One the one hand I can understand the issue that one person wielding mod power in many subs is a problem, especially if that mod is prone to abuse of the mod position.

On the other hand, some subs, especially smaller ones, might go modless.

What I would have done differently is that I would not align this rule on the number of subs alone. The size of a sub should also be a factor, as well as overall number of mods in those groups. A good solution would be not as easy as what they propose.

[–] silasmariner@programming.dev 10 points 7 hours ago

moderating more than five subreddits with 100,000 monthly visitors.

I mean, that's clearly a rule that considers size of sub a factor, so, um, what?

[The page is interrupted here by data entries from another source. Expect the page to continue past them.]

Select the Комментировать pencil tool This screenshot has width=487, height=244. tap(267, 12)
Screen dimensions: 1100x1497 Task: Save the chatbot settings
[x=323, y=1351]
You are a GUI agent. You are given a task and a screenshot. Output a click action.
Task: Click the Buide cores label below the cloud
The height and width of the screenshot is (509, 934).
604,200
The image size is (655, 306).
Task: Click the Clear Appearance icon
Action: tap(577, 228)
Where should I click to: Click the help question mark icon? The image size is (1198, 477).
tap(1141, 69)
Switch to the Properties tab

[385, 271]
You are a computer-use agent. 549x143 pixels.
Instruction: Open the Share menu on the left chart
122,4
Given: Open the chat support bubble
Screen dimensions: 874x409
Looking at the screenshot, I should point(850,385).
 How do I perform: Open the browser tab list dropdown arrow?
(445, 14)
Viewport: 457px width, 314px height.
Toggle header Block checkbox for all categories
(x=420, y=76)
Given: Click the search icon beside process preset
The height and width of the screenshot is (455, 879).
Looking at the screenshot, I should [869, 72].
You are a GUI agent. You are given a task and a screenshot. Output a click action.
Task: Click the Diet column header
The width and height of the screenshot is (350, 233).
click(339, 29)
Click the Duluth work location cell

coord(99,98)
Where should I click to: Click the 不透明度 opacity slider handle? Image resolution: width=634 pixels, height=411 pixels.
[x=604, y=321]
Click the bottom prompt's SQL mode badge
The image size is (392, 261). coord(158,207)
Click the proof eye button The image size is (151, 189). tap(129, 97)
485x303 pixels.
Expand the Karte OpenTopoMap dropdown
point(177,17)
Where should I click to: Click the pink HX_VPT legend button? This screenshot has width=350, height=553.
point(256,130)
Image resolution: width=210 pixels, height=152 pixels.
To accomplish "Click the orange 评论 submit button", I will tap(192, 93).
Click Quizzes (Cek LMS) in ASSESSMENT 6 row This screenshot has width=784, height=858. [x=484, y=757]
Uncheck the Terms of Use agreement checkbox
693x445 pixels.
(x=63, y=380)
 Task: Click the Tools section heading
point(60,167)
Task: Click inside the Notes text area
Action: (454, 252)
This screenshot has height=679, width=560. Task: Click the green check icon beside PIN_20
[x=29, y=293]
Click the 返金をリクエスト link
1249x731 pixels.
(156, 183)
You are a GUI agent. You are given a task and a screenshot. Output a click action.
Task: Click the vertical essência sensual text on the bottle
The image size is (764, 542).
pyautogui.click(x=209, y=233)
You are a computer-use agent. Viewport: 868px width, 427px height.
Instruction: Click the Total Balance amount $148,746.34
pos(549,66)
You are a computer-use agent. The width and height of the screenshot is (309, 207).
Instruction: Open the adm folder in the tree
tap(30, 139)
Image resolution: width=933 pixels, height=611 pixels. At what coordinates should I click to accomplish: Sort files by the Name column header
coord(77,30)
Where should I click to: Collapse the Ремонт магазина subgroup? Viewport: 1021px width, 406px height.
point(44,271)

[–] squaresinger@lemmy.world 1 points 12 minutes ago* (last edited 12 minutes ago)

Tbh, I'm active in some modless subs, and apart from the occasional spam or lost redditor it mostly works. r/Arduino (iirc) for example is unmoderated and not exactly small.

People downvote garbage content and it gets hidden fast.

Compare that to e.g. r/showerthoughts which is so heavily moderated that you need a masters degree just to manage to post there without getting your content deleted or r/WiiUHacks where the mods ban you for mentioning the wrong Wii U hacking project (e.g. Pretendo) even though you broke no rules.

The AI moderation is crap as well, but the upvote/downvote system is robust enough to work as a makeshift automoderation system.